I daydream about trout all the time. But my night dreams are almost always owned by tarpon.
I'm a trout angler by pedigree, and I make no apologies about that. I was born on the Great Lakes, went to school in the Great Lakes region, and subsequently fell in love and got married among the Great Lakes. All my ancestors, on all sides, are buried in cemeteries within a short drive of one of the Great Lakes. My forefathers all wore Union blue (though I have researched whether I'm related to one of the great Confederate "Hill" generals—my mother's maiden name—from the Civil War, but it's not there.) I'm a total Yankee blue-blood.
And I firmly believe that fly fishing revolves around trout. I've dedicated my life to trout fishing. If you asked me the proverbial "If you had only one day" question, without hesitation, I would tell you that I'd spend that day chasing rising trout on some Northern stream.

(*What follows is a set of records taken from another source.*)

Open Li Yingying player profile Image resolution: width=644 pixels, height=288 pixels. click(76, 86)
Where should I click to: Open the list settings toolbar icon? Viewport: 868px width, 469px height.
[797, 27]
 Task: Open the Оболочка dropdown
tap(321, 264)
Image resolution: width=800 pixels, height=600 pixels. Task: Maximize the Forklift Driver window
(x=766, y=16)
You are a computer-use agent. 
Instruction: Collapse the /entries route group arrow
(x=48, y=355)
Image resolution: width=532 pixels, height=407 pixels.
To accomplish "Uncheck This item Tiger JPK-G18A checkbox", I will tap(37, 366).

But the funny thing is, I cannot tell you about my first trout on a fly. I don't remember a particular brown or rainbow because they've all blurred together. And though I can indeed recount stories about catching species like arapaimas or golden dorado in the jungles of South America, or [Atlantic salmon in Russia](http://www.fieldandstream.com/blogs/flytalk/2013/05/atlantic-salmon-dispatch-russia steelhead) and Alaska, or redfish on the Louisiana marsh, they also blend together.
But I damn sure remember the first time a silver king ate my fly. And that memory still haunts me to this day. Right down to my socks.

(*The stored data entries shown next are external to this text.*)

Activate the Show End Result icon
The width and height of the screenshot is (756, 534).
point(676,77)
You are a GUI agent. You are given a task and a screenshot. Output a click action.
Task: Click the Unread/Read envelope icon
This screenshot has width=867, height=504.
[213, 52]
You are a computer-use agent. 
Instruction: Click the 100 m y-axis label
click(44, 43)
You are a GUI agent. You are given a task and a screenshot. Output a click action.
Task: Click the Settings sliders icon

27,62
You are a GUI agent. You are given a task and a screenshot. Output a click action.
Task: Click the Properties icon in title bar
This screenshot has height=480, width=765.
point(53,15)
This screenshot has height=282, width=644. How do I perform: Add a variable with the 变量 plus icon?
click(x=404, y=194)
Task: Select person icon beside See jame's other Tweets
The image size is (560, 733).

I was fishing with guide Al Keller, more than 20 years ago. Back then, my wife and I would visit her parents in Naples, Florida, and as a diversion, my father-in-law would take me fishing for a day on the Everglades flats. We'd mostly fish for snook. Occasionally, we'd see a tarpon and cast at it. It was cool, back then, just to fish in the Everglades and try something new. On one particular day, my father-in-law (Fred) had booked a neophyte guide named Al Keller, but Fred had to bail on the fishing trip because he had a golf outing—so my wife, Sarah, and I went out with Al on the half-day excursion. (It was paid-for, and young Al had become Fred's favorite guide in the area, because he was just young enough and just hungry enough to stick to the mantra of fly fishing when all the other guides were about throwing bait and chasing numbers.)

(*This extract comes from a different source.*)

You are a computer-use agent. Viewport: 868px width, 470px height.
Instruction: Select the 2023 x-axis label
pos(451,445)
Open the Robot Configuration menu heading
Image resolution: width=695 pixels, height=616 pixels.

We sped across a flat in the 10,000 Islands, not far from Sunday Bay, when Al eased off the throttle and pointed out two "laid up" tarpon. I grabbed my rod and tottered to the bow. "Which end is which?" I asked, and Al said, "Shoot left, and see what happens!" I made that cast, probably because I was too stupid and too green to realize what was really going on, but as soon as the fly hit the water and I started stripping the bug, a giant silver torpedo began shaking its tail and tracking the fly. Holy cow—it ate it! I strip-set, and boom. Crash, shudder, shake (I'll never forget the gills rattling and how that molten silver rocket leaped over the surface). My knees went weak.
I fought that fish (a legit 100-plus-pounder) for half an hour. But I wasn't ready. I wasn't good enough.
Eventually, the tarpon played me into a stalemate, and hunkered down in a deep recess in the mangroves. And though I strained and pulled, and hoped desperately to find the end game, the line ultimately went slack, and I was done. I don't remember whether Al or I was more crestfallen at that moment.
But my world changed, right then. I remember that fish, that time, and that place more than any other fish I have ever hooked. The whole scene still revisits me in dreams, like black-and-white newsreel footage, all the time. More than any other fish, or any other place.
I've since become obsessed with tarpon. I would later learn, while fishing with Bill Curtis, and Rick Murphy, and many other great flats guides, how tarpon could live to be 80 years or older. I came to respect how these precious, ancient dinosaur fish could be older (and smarter) than I am. That eased the pain of my earlier fail, but it also strengthened my resolve.
To be sure, I eventually landed a silver king, many times over. But my respect for the species never diminished. In truth, it grew. And grew. And grew.
So now, I'm heading back to Florida. Without a story or any agenda in mind. No money. Just the essence. I'm going to reconnect with Al Keller, who has since become one of the most decorated flats guides on the Gulf Coast. I think it's almost poetic justice, and that Fred (who passed away four years ago) would be happy.
If I catch a silver king, great. If I don't, that'll be fine too. It isn't about the "what." It isn't even really about the "how." It's always about the "why."
I think tarpon are the ultimate "why" fish, and just by being there, that's a win. At least, I'll be able to smile as I sleep at night. I'll be at peace with the dreams.